Venti anni fa, un’idea nata qui influenzò profondamente la Cina. Il 15 agosto 2005, durante un’ispezione nel Villaggio di Yu, ad Anji, venne introdotto un concetto visionario: “Le acque limpide e le montagne lussureggianti sono beni di inestimabile valore”.
Guidati da questa filosofia lungimirante, gli abitanti del Villaggio di Yu lavorarono per ripristinare il loro ecosistema, riportando acque cristalline e montagne verdi. Questo sforzo aprì la porta a una crescita economica sostenibile, tracciando un percorso di sviluppo verde che combina bellezza ecologica e prosperità collettiva.
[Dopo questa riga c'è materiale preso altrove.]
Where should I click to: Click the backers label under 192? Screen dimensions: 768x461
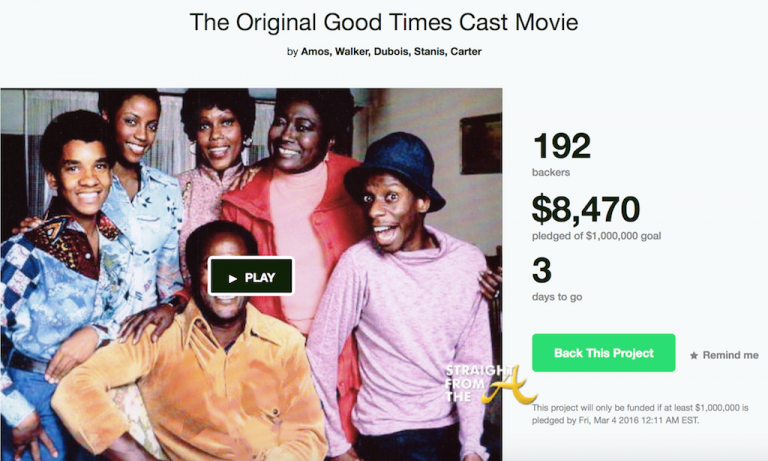(549, 173)
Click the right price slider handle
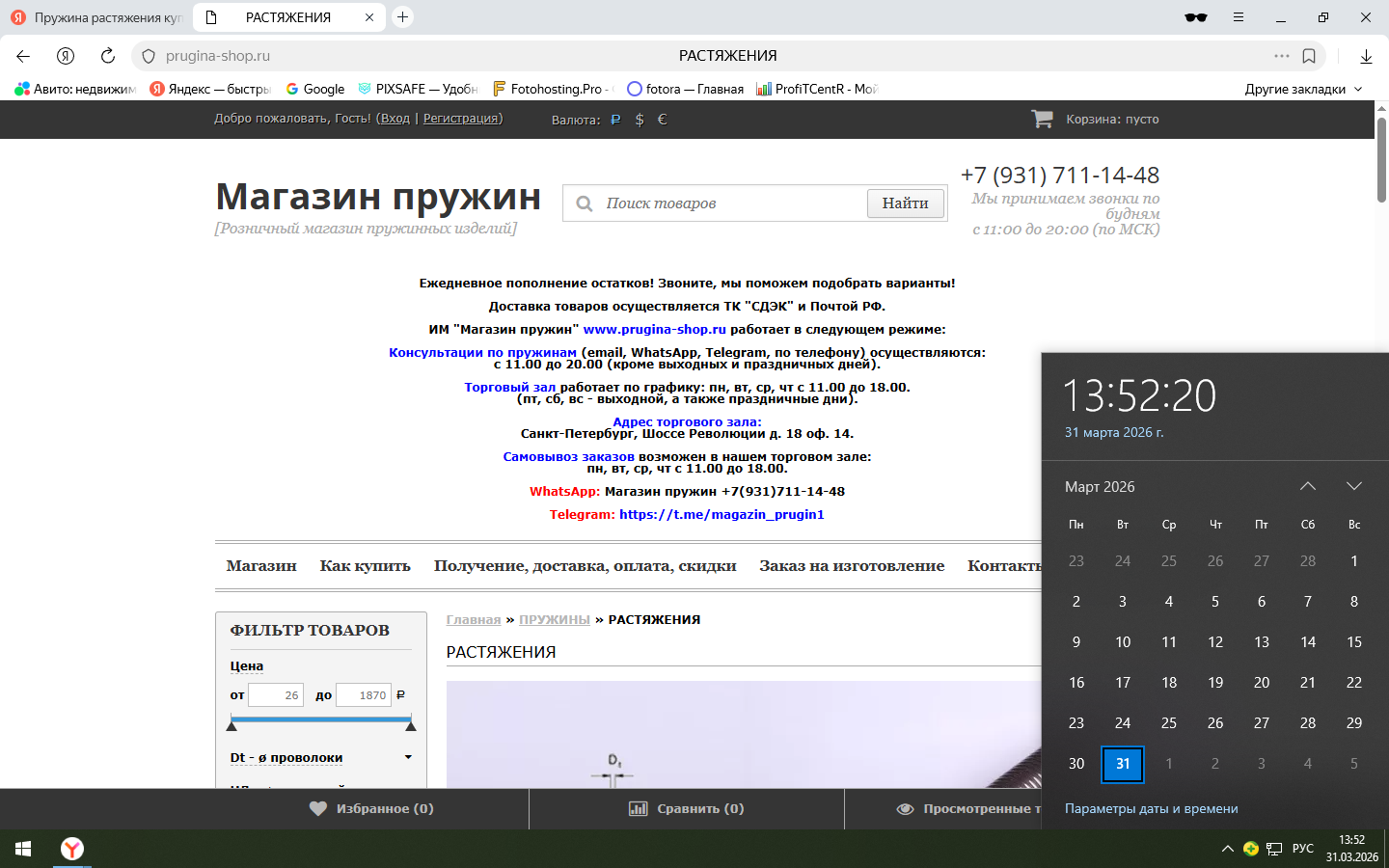1389x868 pixels. 411,724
Questo piccolo villaggio montano funge da finestra su riflessioni profonde riguardo al progresso ecologico. Venne sottolineato: “La conservazione ecologica è una priorità strategica nazionale. Per lo sviluppo della Cina, dobbiamo promuovere la civiltà ecologica”.
Il progresso ecologico fu integrato nel Piano Integrato delle Cinque Sfere della Cina, insieme allo sviluppo economico, politico, culturale e sociale. Nel maggio 2018, una conferenza nazionale sulla protezione ecologica e ambientale formalizzò un’ideologia guida sulla civiltà ecologica. Nel corso degli anni, il concetto di “acque limpide e montagne lussureggianti” ha guadagnato ampio riconoscimento, dando il via alla più grande iniziativa ecologica al mondo.
Oggi, la Cina risuona di una sinfonia di armonia tra l’umanità e la natura.